Last 40mm Bofors of USS New Jersey on way back to ship (VIDEO)

Removed from the mighty WWII battleship when she was being overhauled for use in Vietnam, just one of the kamikaze-busting anti-aircraft artillery mounts remain.

When the USS New Jersey was built, the wounds of Pearl Harbor were still fresh in the minds of battleship sailors and the new series of capital ships were stacked deep with 40mm and 20mm cannons, designed to fill the sky around the ship with a hurricane of flak to break up Japanese air attacks. The battlewagon carried no less than 80 40mm/56 cal Bofors cannon, arranged in 20 quad mounts. The ship and her crew earned nine battle stars for her World War II service and four for her service in the Korean War before she was put into mothballs in 1957.

Sailors aboard USS New Jersey man the four barrels of a Quad 40mm Bofors inside a protective steel tub during WWII. She had 20 such tubs filled with 80 guns (Photo: Navy History Command)

Sailors aboard USS New Jersey man the four barrels of a Quad 40mm Bofors inside a protective steel tub during WWII. She had 20 such tubs filled with 80 guns (Photo: Navy History Command)

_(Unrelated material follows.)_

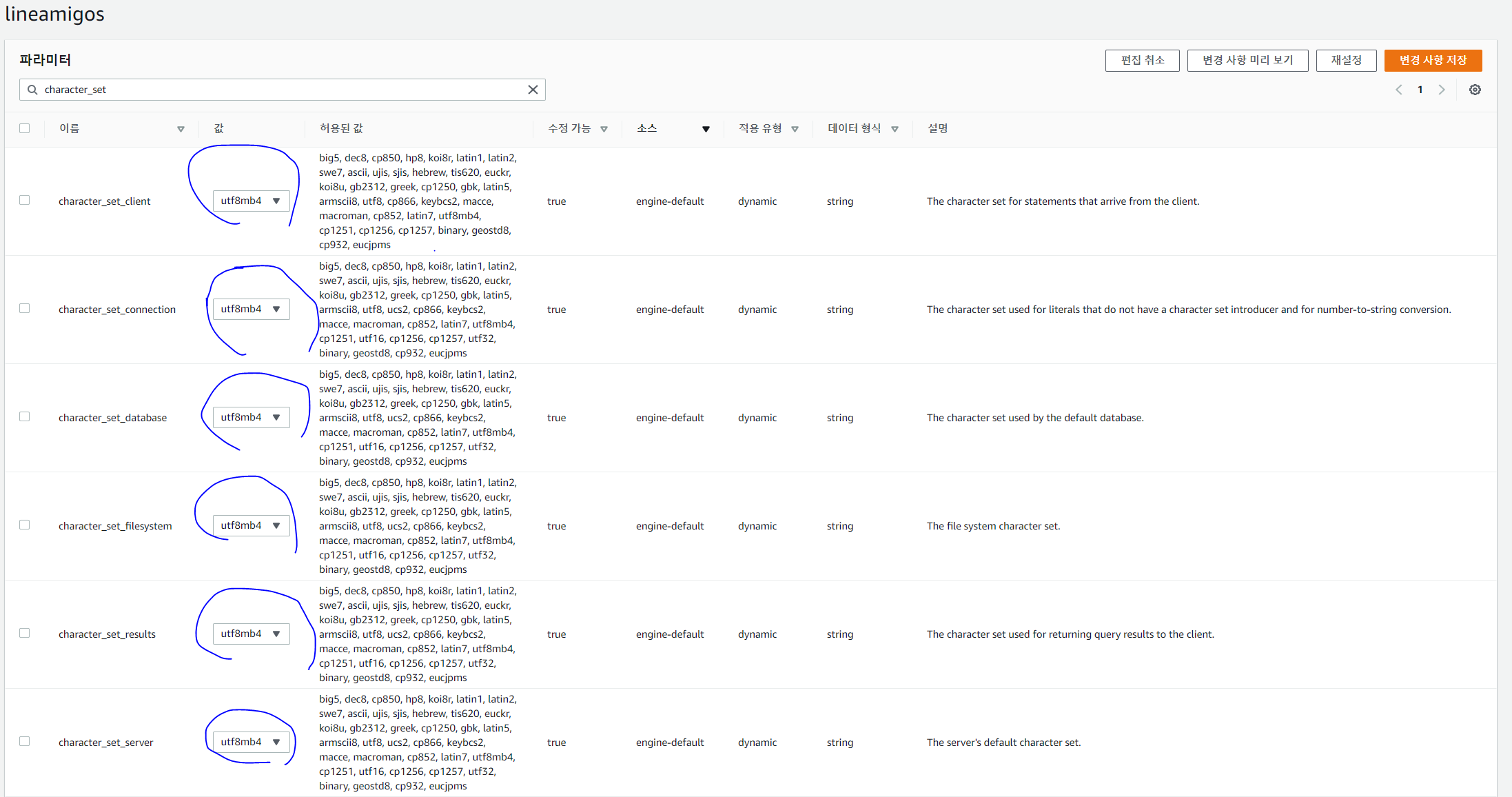This screenshot has height=797, width=1512.
Task: Open character_set_connection value dropdown
Action: click(251, 309)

The only battleship called in from “red lead row” for service in Vietnam, in 1968 she was stripped of her Bofors cannon– obsolete against jets– and all were destroyed except for one mount that was left as a display at Philadelphia Navy Yard, where she was built.

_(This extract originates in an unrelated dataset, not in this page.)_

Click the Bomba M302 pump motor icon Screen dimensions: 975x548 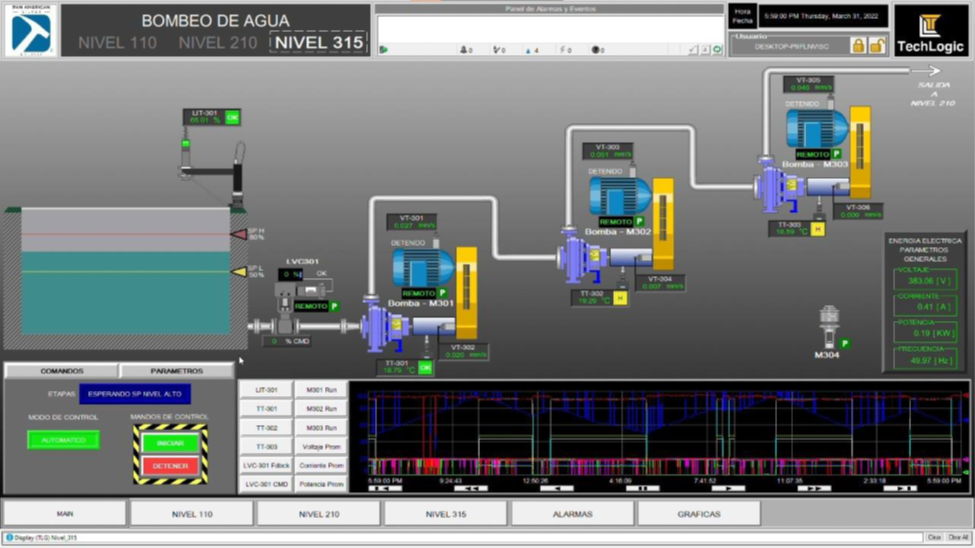click(620, 197)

Now, as part of a crowdsourced fundraiser to restore the gun and send it to Camden, New Jersey where the battleship has been as a museum ship since 2001, it has been picked up from Philly and moved to the Mahan Collection museum where it will be restored before reunited with the retired naval warship.

“We are excited about getting it back to the battleship where it belongs after 50 years. It will be a great addition to a tour of the world’s greatest battleship!” said Jack Willard, with the Battleship New Jersey Museum and Memorial.

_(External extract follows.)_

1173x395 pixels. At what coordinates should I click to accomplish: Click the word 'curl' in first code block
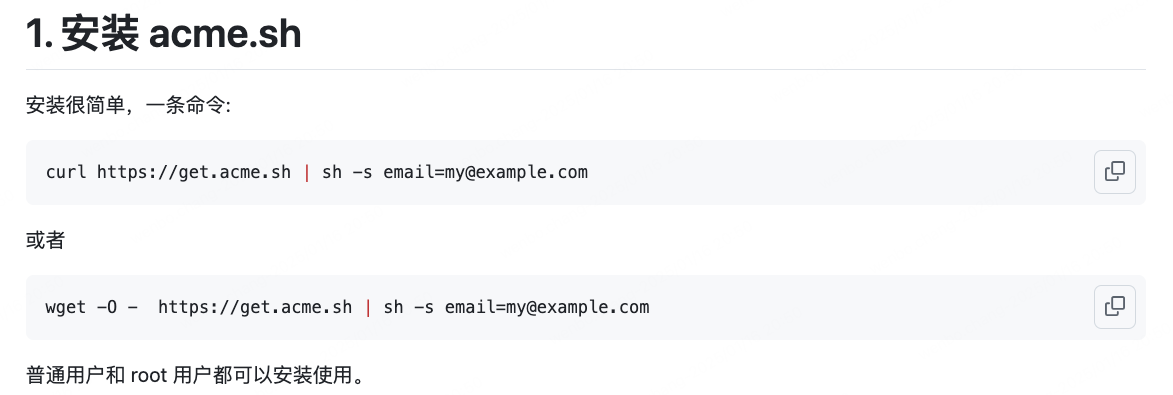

The group hopes to have the restored mount in Camden by August and is also raising money to recover three Mark 7 16-inch gun barrels long stored at St. Juliens Creek Naval Annex in Chesapeake, Virginia. The guns, which had been mounted on New Jersey during WWII and Korea, were replaced in the 1950s with the one she carries today.

As a side note, in 1968 the crew converted two of the battlewagon’s newly empty forward quad 40mm Bofors tubs to a pair of rather decent swimming pools to help with some underway MW&R while in Southeast Asia.